It's better to accept that C (and C++) are only portable in theory, in reality it's nearly impossible to write non-trivial code which compiles without warnings in a different compiler or runs out of the box on a different hardware architecture (still the language does a pretty good job at it everything considered). IMHO the standard committees should focus on the (handful) platforms that exist today, and not care too much about legacy or future platforms. The C standard shouldn't be some "pure ideal", just harmonize the differences between compilers and platforms, and only so far as it makes sense for real-world code.
Personally I'd rather see extensions from gcc and clang moved into the standard which are already battle proven instead of wasting time fixing 30 year old problems.
> It's better to accept that C (and C++) are only portable in theory, in reality it's nearly impossible to write non-trivial code which compiles without warnings in a different compiler or runs out of the box on a different hardware architecture
It’s not that hard, unless you’re using -Wall or similar. And usually a platform that warns about something is probably giving decent advice anyways, regardless of whether the warning shows up elsewhere.
Of course. I guess what I wanted to say is: There's no way around testing your code on all compilers and platforms where that code is expected to run. There will always be new warnings and unpexted portability problems. Fixing those makes the code more robust. The language standard can only help a limited amount.
> Interesting read but IMHO fairly irrelevant for language users. I've been coding in C and C++ for more than 25 years and never encountered intmax_t or any problems related to it.
15 years and ditto. I've only used it and seen it used for printf with %j, because that sucks less than the C99 PRIxBLAH conversions.
> It's better to accept that C (and C++) are only portable in theory,
Having maintained a "portable" C code based across HP-UX, Aix, DG/UX, Solaris, Linux, BSD and Windows NT/2000, yes it is portable in theory, with plenty of workarounds in practice.
> Personally I'd rather see real-world extensions from gcc and clang moved into the standard which are already battle proven instead of wasting time fixing 30 year old problems.
there's nothing that prevents you from using clang on all platforms, which will be exactly the same experience that if you used $LANG_WITHOUT_AN_ISO_STANDARD
Oh but there is :) As a library author I really don't want to dictate users what compiler to use, they should at least be free to choose between the "big 3": gcc, clang and MSVC. Having those 3 compilers agree on more language features would be very helpful (this doesn't even need to happen through the standard, it would be enough if gcc, clang and MSVC would agree on a handful of important non-standard extensions).
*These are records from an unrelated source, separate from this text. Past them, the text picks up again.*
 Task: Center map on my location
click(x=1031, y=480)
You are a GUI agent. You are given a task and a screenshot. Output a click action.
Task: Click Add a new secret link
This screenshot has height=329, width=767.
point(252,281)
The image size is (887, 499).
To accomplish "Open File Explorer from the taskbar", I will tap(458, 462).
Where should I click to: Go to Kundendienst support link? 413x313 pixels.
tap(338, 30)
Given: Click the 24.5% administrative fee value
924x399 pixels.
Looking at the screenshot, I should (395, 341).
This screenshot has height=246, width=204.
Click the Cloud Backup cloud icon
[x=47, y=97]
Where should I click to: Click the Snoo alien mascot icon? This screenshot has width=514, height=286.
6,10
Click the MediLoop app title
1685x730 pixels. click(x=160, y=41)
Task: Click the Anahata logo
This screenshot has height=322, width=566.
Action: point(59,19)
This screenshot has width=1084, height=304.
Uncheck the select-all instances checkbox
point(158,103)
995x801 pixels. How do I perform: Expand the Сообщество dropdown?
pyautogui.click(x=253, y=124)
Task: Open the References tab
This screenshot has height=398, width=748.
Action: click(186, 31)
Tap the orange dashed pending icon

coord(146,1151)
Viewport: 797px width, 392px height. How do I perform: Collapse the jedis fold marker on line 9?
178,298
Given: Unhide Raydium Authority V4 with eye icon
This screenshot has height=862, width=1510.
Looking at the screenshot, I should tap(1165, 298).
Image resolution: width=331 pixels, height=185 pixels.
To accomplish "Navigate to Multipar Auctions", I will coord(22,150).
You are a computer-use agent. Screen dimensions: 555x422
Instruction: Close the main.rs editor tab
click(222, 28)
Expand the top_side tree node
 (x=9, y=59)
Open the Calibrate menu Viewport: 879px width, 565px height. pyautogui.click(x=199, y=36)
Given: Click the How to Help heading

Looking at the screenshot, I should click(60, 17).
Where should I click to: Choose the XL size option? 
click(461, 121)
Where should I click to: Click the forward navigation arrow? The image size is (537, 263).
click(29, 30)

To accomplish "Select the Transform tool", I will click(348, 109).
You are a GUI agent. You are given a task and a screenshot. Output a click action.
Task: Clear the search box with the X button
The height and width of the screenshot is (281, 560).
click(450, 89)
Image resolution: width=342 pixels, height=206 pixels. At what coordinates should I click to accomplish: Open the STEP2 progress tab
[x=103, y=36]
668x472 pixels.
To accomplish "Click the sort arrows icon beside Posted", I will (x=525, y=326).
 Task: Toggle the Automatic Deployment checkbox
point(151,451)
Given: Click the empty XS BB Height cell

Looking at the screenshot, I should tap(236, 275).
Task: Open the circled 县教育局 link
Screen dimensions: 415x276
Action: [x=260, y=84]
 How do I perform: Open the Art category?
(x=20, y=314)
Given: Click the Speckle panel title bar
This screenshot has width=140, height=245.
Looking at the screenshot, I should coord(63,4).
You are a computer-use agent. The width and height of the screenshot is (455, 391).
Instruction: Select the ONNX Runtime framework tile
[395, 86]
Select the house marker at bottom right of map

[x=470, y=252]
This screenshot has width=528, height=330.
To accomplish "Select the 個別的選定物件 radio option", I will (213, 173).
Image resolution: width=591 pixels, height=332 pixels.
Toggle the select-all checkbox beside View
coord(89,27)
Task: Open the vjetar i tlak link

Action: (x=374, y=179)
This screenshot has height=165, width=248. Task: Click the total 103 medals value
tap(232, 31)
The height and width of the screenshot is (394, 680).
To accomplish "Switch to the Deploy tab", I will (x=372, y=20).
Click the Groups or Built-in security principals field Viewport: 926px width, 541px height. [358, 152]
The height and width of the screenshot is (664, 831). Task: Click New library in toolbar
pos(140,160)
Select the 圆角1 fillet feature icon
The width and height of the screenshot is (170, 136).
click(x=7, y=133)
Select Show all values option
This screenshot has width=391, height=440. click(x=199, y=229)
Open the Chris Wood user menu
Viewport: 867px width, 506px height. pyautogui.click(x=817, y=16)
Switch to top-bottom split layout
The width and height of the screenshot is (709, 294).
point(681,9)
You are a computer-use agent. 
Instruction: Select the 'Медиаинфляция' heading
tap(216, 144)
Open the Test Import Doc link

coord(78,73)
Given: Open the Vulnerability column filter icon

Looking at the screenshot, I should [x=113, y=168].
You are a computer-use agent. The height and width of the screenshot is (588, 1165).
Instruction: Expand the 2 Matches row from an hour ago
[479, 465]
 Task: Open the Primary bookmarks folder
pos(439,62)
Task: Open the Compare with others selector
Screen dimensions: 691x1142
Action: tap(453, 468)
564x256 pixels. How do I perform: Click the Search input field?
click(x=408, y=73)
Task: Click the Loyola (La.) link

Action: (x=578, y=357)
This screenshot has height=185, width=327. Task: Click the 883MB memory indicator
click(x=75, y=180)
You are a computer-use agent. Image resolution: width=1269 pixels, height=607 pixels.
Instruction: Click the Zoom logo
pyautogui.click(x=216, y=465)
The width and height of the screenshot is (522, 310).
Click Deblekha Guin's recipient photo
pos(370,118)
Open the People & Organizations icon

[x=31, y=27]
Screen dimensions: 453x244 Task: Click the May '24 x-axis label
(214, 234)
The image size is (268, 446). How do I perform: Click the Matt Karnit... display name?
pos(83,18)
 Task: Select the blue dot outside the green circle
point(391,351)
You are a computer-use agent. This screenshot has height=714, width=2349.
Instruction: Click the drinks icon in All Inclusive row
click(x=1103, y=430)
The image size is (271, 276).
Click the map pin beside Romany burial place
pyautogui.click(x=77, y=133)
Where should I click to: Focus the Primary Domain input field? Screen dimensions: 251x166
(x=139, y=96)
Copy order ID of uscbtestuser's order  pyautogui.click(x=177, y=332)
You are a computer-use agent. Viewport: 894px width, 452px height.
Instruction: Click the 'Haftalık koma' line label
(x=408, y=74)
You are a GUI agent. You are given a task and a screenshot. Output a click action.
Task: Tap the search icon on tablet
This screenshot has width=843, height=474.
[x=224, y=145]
I use a clang/libc++ toolchain to target Linux, macOS and Windows - works like a charm. It's also the toolchain used by Android and iOS, and I could also do some WASM with it. So portability here is definitely not an issue to me
c'mon, clang is able to target x86&64, ARM, AArch64, MIPS, AVR, RISC-V, WASM among others - those combined are 99.9% of the market (and 100% of the market for desktop apps).
Putting VLA in the stack is just an implementation choice. A conforming implementation could allocate all VLA in the heap (and freeing the memory upon scope loss), or do not even use a stack/heap system at all. In that sense, VLA are a crucial language feature to allow a RAII-style for C code. Essentially, you could replace this
void f(int n, ...)
{
float *t = malloc(n * sizeof*t);
// do stuff with t[i]
free (t);
}
with the following semantically equivalent code
void f(int n, ...)
{
float t[n];
// do stuff with t[i]
}
Today, this is not a good idea for large arrays because, unfortunately, many C implementations put VLA in the stack. I hope that by keeping VLA in the standard language, future C implementations will get to favor this usage.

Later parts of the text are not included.